━━ DATASET RECORDS ━━

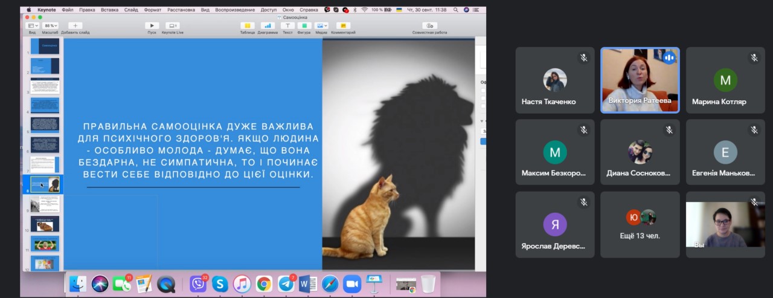Open the Масштаб zoom percentage dropdown
The height and width of the screenshot is (298, 773).
[x=50, y=25]
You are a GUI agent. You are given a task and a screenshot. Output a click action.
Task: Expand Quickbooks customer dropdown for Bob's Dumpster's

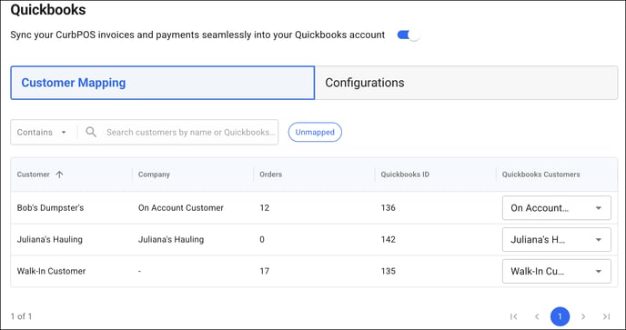click(557, 208)
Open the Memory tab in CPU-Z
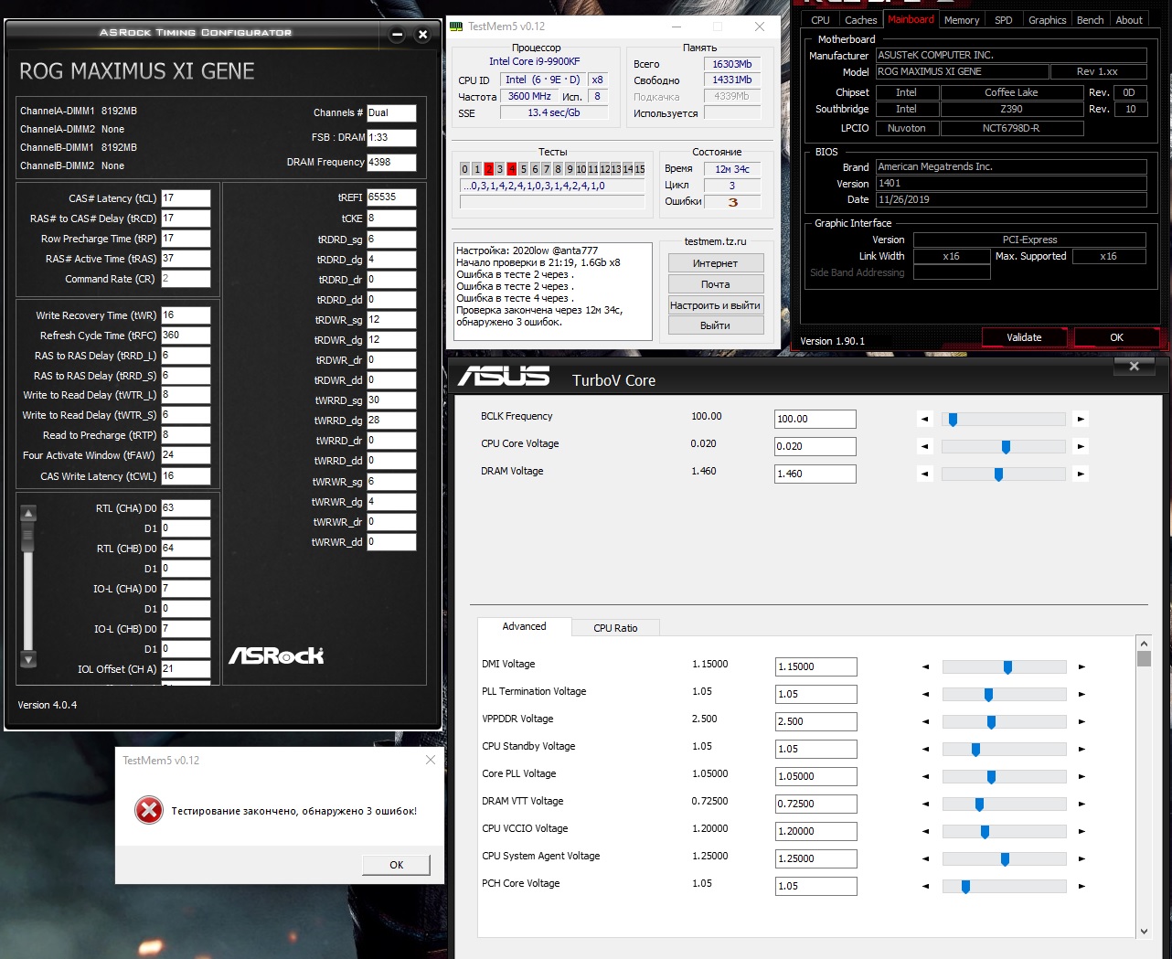Image resolution: width=1172 pixels, height=959 pixels. [962, 20]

━━━

TASK PROMPT:
Once the line containing "You are a GUI" is found, transcribe it and the rest of the lines to the end of the listing above exactly, omitting all pictures.

WRITTEN REPLY:
You are a GUI agent. You are given a task and a screenshot. Output a click action.
Task: Expand Quickbooks customer dropdown for Bob's Dumpster's

click(557, 208)
Open the Memory tab in CPU-Z
Image resolution: width=1172 pixels, height=959 pixels. [962, 20]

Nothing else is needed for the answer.